Nicht nur in Mainzlar gibt es auf dem Friedhof Probleme mit der Lautsprecheranlage an der Trauerhalle, gleiches gilt für Staufenberg und Treis. Bei größeren Trauerfeiern oder jetzt in der Corona-Zeit müssen viele Trauernde vor der Halle stehen. Wegen der leistungsschwachen Außenlautsprecher könnten Trauerfeiern akustisch nur schwer verfolgt werden. Es soll geprüft werden, ob nicht an allen drei Trauerhallen leistungsstärkere Geräte angebracht werden.

Auf dem Friedhof in Mainzlar wurden von Teilnehmern fehlende Wege angesprochen.

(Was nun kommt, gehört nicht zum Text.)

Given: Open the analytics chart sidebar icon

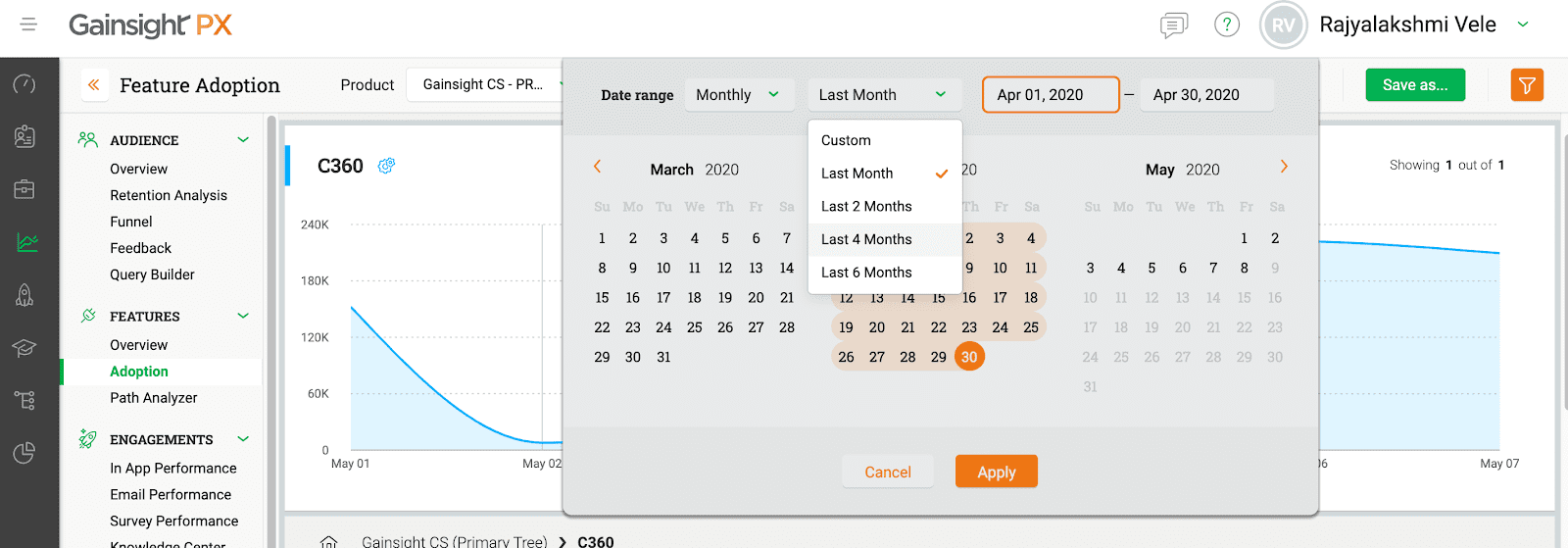Looking at the screenshot, I should (x=26, y=242).
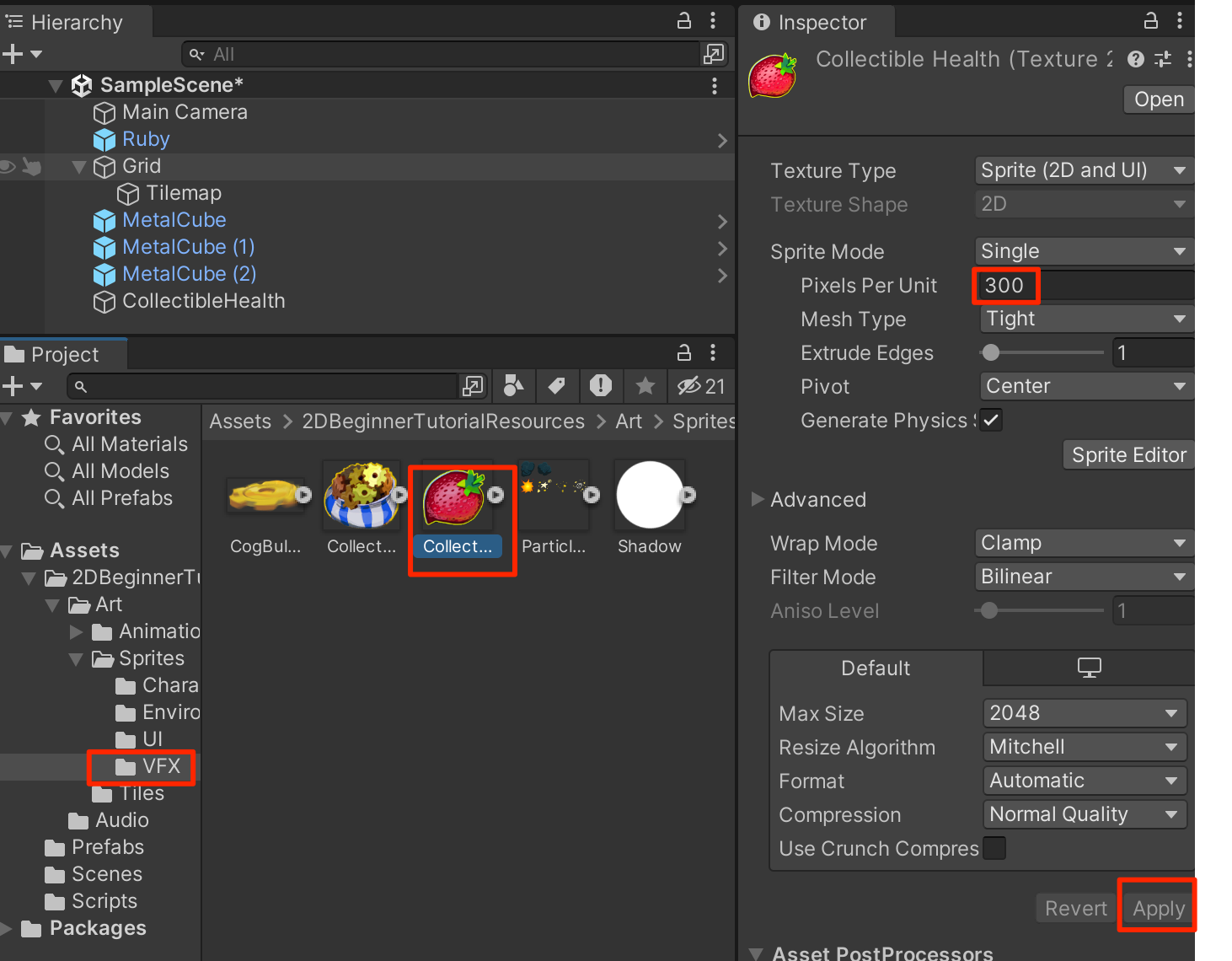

Am oberen Gräberfeld müsste der Weg über das zweite Feld bis zu den Rasengräbern und den Hauptweg verlängert werden, gut wäre auch die Anlage eines Weges zwischen den Urnengräbern. Wie auf den anderen drei Friedhöfen sollten auch in Mainzlar die neuen Wege kostengünstig mit Bessunger Kies angelegt werden, meinte der Bürgermeister.

In der Schäfer- und der Vincergasse wurden wuchernde Hecken gerügt. Dort sind die Grundstückseigentümer gefordert, sie haben dafür Sorge zu tragen, dass ihre Hecken, Bäume oder Sträucher nicht in Bürgersteige ragen.

Jäger pflastern

In der Brunnenstraße wurden gefährliche Verkehrssituationen vor der Kreuzung zur Treiser Straße angesprochen. Parkende Fahrzeuge erschweren die Sicht und verleiten zu schwierigen Überholmanövern. An der Stelle wird wohl an der Anordnung eines absoluten Halteverbots kein Weg vorbeiführen.

Am Platz an der Linde in der Treiser Straße wurde die Entsiegelung des Platzes zum Schutz der den Dorfplatz seit vielen Jahrzehnten prägenden Linde vorgeschlagen. Gleich gegenüber vor dem Backhaus schlug Jürgen Puschmann als Vorsitzender der Jagdgenossenschaft die Pflasterung des Vorplatzes vor. Die Stadt möge die Steine stellen, die Mitglieder der Jagdgenossenschaft würden diese ehrenamtlich verlegen.

In der Straße Am Boden wurden von Anliegern die vielen abgemeldeten Fahrzeuge ange-sprochen, sie stehen seit vielen Monaten unbewegt auf dem Grünstreifen zwischen Straße und Bahngleis. Dort werde das Ordnungsamt einschreiten, so Gefeller.